Eran rolled his eyes and shook his head. “What a lady…”
“Well, she’s keeping pace.” Yaniv pulled out a huge cucumber and looked at it for a long time before slowly and deliberately biting off the tip. “And no one ate her yet.”
“Hey! I can hear you!” Tamar shouted from the bushes.
“Good for you!” Eran shouted back, looking at his own lunch. His mom had made him a sandwich with basically everything. It was a thing of terrible beauty.
Tamar returned and took a seat by Yaniv’s side. She didn’t groan or moan or say “ech”. Such lack of culture. She pulled out her phone and started recording a panorama of the landscape. This slice of life included Yaniv contemplating his giant cucumber, Eran eating his giant sandwich, Dor picking his giant nose and Tamar beaming a giant smile.

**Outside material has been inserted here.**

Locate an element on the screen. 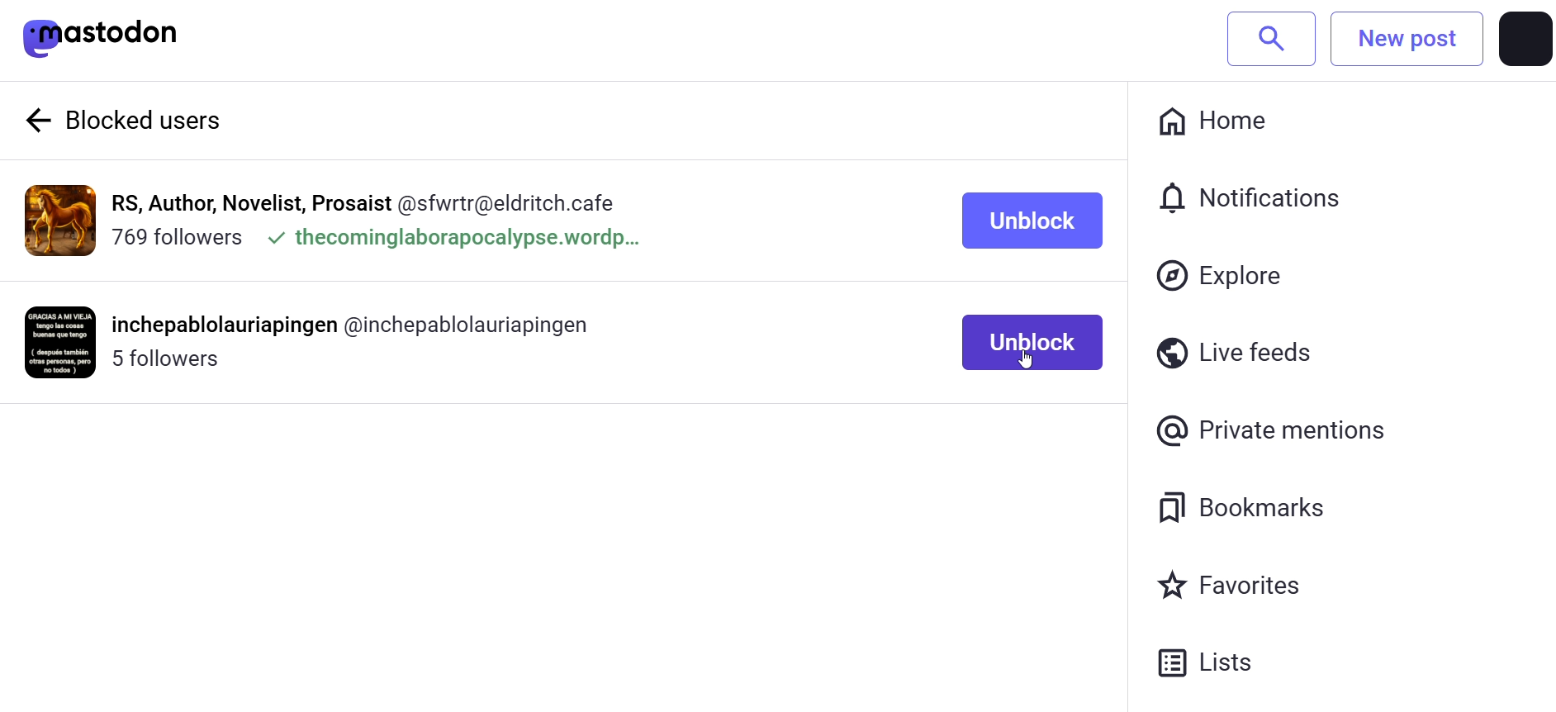  lists is located at coordinates (1221, 667).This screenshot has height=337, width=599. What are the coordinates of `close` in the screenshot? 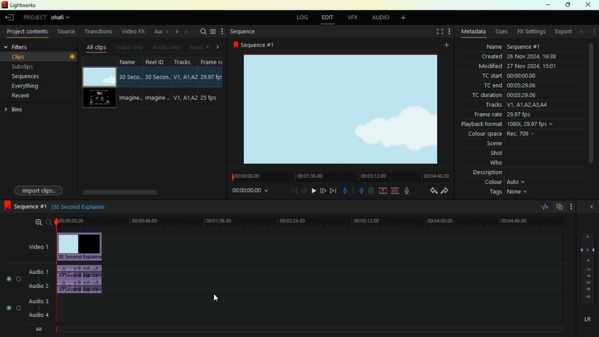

“You’re not eating?” Dor asked after going through half a kilo of shawarma wrapped in laffa with the celerity of a Tasmanian devil.
“Oh, I guess I forgot to pack…” Tamar looked into her phone as she spoke, alternating between duck faces, cheese grins, and a comically sad face with one finger pressed under her eye to indicate a tear.
“You can have my cucumber.” Yaniv said, waving his half-eaten cucumber. “I’m stuffed.”
Dor snorted. “Or… if you don’t want to eat rabbit food with a nice helping of germs, you can have half my laffa.”
“Is it kosher?” Tamar inquired.
“Yes.” Dor wasn’t observant, but he and Yaniv usually brought kosher food to accommodate Eran, whose traditionalist family made him feel guilty each time he broke a mitzvah… Not that it stopped him from transgressing, merely from enjoying it.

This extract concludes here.